INSTRUCTIONS TO FOLLOW: Look through the data below and return each line where "computer" appears.

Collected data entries
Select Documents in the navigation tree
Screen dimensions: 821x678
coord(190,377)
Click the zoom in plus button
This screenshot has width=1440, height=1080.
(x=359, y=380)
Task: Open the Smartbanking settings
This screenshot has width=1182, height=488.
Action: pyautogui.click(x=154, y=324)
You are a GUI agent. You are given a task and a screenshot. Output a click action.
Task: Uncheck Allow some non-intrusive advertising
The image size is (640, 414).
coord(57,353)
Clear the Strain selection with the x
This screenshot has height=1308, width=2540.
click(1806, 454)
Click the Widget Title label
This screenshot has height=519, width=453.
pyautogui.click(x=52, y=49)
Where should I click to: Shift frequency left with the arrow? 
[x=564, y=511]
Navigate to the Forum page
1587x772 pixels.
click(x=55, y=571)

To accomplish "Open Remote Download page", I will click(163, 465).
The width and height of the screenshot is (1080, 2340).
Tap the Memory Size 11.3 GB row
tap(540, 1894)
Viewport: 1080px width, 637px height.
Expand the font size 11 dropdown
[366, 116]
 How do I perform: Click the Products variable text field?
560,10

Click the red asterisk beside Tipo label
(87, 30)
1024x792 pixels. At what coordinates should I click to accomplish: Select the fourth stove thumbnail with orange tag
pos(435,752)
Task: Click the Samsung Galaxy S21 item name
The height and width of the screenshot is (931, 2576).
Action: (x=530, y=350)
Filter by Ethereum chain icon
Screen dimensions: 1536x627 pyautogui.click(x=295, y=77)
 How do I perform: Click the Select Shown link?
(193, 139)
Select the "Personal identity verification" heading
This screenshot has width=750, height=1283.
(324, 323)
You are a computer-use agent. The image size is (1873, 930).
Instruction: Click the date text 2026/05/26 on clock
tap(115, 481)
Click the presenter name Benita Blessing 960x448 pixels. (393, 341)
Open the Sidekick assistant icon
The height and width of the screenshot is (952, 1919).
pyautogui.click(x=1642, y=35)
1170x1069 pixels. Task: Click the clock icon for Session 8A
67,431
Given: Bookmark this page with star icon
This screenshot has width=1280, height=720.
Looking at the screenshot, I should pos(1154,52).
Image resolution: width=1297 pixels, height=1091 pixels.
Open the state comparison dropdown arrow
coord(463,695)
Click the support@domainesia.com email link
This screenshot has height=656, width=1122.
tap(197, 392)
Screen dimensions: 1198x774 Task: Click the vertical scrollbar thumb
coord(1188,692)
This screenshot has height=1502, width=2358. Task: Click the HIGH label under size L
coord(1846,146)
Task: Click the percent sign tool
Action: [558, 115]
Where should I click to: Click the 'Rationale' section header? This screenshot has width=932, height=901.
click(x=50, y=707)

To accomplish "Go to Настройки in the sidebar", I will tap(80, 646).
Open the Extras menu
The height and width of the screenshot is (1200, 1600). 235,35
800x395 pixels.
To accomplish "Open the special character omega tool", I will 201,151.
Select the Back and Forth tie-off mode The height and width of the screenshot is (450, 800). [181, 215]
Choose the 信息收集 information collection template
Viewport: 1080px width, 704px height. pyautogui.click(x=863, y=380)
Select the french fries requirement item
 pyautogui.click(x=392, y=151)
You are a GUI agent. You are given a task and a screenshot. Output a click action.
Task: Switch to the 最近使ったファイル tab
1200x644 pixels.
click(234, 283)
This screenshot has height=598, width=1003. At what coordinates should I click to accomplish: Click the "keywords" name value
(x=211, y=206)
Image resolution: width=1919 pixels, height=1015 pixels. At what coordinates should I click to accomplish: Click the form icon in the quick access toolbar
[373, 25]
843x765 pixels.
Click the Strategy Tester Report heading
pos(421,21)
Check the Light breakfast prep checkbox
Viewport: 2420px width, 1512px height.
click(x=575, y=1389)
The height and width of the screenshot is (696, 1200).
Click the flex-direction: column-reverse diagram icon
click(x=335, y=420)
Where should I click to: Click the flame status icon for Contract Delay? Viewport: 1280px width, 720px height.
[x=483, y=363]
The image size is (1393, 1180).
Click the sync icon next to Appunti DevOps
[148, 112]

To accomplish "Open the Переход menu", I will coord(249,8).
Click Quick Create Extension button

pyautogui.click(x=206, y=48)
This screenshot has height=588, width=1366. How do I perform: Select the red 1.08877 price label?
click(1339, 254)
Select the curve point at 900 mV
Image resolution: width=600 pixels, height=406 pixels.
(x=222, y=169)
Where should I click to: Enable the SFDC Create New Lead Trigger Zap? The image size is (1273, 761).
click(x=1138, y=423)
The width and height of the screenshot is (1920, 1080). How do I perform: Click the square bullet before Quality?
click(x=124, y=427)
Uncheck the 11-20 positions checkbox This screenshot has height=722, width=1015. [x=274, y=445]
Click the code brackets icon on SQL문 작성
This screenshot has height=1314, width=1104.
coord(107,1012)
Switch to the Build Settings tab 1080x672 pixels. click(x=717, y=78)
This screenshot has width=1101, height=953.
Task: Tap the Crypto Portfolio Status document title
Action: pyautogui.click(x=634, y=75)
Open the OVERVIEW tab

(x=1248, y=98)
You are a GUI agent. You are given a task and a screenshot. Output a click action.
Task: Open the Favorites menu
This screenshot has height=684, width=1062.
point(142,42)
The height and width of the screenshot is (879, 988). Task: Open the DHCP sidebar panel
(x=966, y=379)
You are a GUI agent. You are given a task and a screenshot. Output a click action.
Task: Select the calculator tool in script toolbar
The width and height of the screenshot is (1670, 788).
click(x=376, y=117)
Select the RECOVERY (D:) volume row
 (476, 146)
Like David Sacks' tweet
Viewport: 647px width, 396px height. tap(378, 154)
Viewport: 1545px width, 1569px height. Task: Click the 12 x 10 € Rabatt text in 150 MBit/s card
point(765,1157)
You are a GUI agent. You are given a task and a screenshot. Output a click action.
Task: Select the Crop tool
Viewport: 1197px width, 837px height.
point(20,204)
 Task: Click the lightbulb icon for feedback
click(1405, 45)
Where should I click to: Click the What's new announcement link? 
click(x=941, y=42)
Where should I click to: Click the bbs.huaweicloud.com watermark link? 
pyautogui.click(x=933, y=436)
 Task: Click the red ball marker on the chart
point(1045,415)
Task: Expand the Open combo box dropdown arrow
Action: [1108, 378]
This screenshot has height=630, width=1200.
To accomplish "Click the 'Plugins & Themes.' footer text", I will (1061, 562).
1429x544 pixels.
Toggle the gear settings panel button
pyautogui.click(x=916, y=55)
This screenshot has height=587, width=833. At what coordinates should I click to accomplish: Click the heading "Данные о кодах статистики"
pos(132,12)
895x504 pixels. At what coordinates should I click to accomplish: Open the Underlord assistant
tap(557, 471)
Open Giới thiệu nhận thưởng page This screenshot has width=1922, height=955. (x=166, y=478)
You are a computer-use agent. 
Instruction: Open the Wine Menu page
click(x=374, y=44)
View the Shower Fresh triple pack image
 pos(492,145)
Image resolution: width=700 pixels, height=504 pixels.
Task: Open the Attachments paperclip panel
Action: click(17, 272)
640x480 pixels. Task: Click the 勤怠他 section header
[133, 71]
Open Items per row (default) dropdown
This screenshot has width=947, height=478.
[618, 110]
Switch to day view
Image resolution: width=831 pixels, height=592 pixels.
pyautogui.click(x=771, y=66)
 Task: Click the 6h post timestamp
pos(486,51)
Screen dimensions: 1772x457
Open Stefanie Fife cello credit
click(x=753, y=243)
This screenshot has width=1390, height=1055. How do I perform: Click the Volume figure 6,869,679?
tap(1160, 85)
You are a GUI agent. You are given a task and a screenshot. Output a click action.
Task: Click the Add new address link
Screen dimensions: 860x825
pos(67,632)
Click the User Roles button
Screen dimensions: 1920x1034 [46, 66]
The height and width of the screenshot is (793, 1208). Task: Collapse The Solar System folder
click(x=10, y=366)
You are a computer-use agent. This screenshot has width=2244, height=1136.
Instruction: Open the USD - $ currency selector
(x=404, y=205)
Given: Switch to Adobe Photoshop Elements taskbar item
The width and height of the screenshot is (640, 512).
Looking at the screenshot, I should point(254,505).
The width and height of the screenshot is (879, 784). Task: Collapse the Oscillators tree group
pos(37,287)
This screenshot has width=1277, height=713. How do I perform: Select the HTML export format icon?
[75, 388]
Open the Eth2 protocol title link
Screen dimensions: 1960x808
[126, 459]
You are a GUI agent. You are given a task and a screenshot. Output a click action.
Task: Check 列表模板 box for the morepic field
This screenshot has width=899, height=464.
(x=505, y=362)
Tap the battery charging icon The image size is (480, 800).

EXERCISE RESPONSE:
You are a computer-use agent. The image size is (1873, 930).
You are a computer-use agent. 
You are a computer-use agent. This screenshot has width=2244, height=1136.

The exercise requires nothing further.